Per alcuni siamo stati madri, padri, sorelle, fratelli, zie, e zii, amiche e amici; abbiamo accompagnato qualcuno in carcere, altri al Commissariato, altri fino all’ultimo giorno della loro vita terrena. Ricordo in particolare un italiano che viveva in strada. Aveva 57 anni e suo figlio era morto in un incidente stradale. Da allora aveva perso la testa. Girava con un lenzuolo verde che usava come una valigia. All’interno non mancava mai del vino, era sempre ubriaco. Chi lo avesse visto, lo avrebbe definito ‘irrecuperabile’. Invece quel bussare alla porta del CdA ha dato una svolta alla sua vita. Al di là del supporto medico e burocratico, lo abbiamo accolto in una famiglia. Quest’altra cosa è importante: vivere questo incontro come una festa. È un po’ lo spirito Ami e quello che cercavamo di trasmettere a tutto il CdA durante i pranzi, le feste, con i volontari. Ricordo, come fosse ieri, la festa di carnevale che abbiamo fatto per gli ospiti del Centro: il loro sorriso, la felicità, la gioia, come erano scatenati a ballare. Ricordo anche una giovane coppia rumena arrivata con valigetta. Ci hanno detto: la nostra casa è questa qui. Avevano una gran voglia di lavorare, ma non trovavano un’occupazione. La donna si impegnò a pulire e lucidare tutto il CdA, poi lui trovò lavoro come benzinaio.

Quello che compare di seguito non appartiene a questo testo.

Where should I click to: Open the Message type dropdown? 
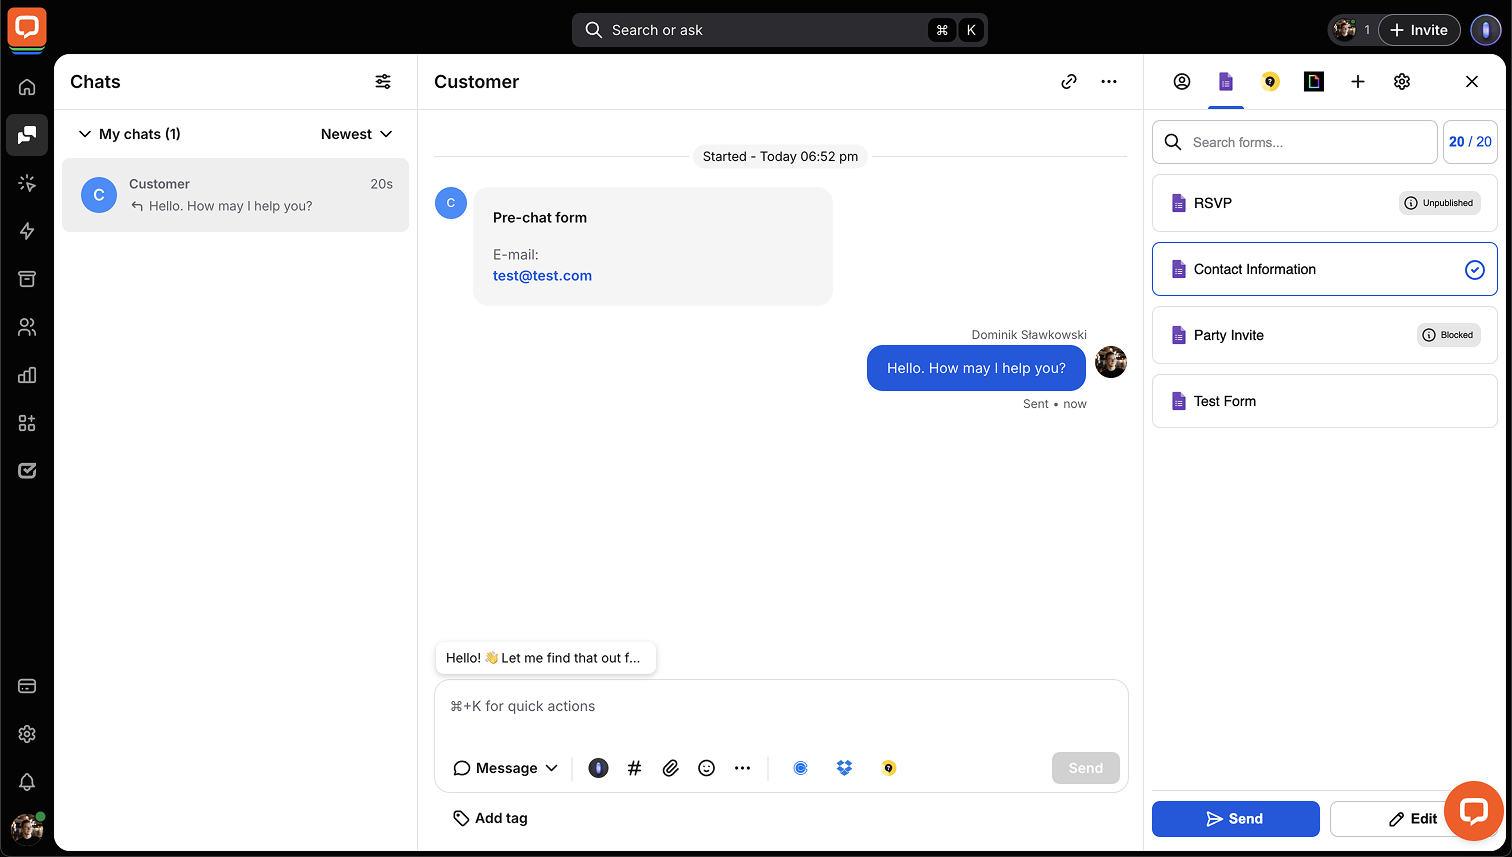tap(505, 768)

Sono sempre tornati a salutarci: ecco, noi abbiamo accompagnato fianco a fianco queste persone in un momento di difficoltà. Oppure ricordo un ragazzo ghanese che veniva a chiederci di fare la doccia in dormitorio e oggi è un importante imprenditore che si ricorda ancora con affetto di me.

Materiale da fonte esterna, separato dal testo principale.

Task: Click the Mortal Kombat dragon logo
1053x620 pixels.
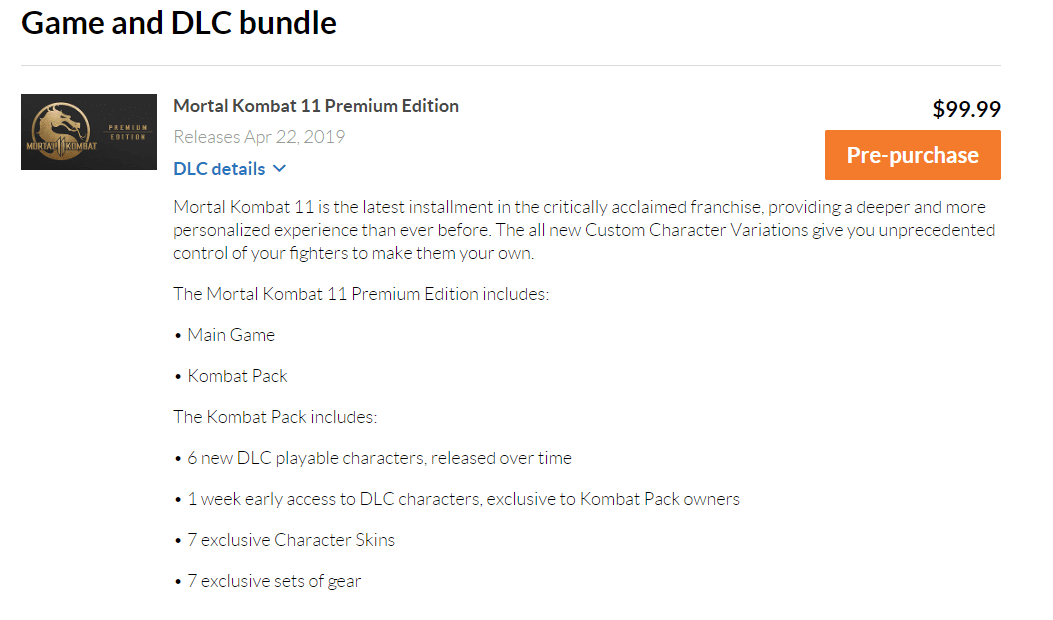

Cosa unisce queste storie?
La confidenza che si crea con le persone quando si spalanca il cuore. Dietro la domanda di un aiuto materiale c’è sempre una storia più grande. Non è facile trovare qualcuno che ti ascolta con la testa e con il cuore, mentre racconta la sua sofferenza. Ci eravamo presi un impegno: non guardavamo mai l’orologio durante i colloqui.
L’ascolto è solo una briciola, ma quello che arriva alla gente è tanto.
In cosa ti ha fatto crescere questa esperienza?
A vivere la Chiesa sorella. Ho dedicato la mia vita a servire il Signore ed essere missionaria per gli altri. Per fare questo non dobbiamo mettere radici da nessuna parte, ma andare ovunque. Negli anni in Caritas mi sono sempre sentita a casa e questa esperienza mi ha aiutato a vedere ogni persona come mio fratello o sorella, in qualunque parte del mondo.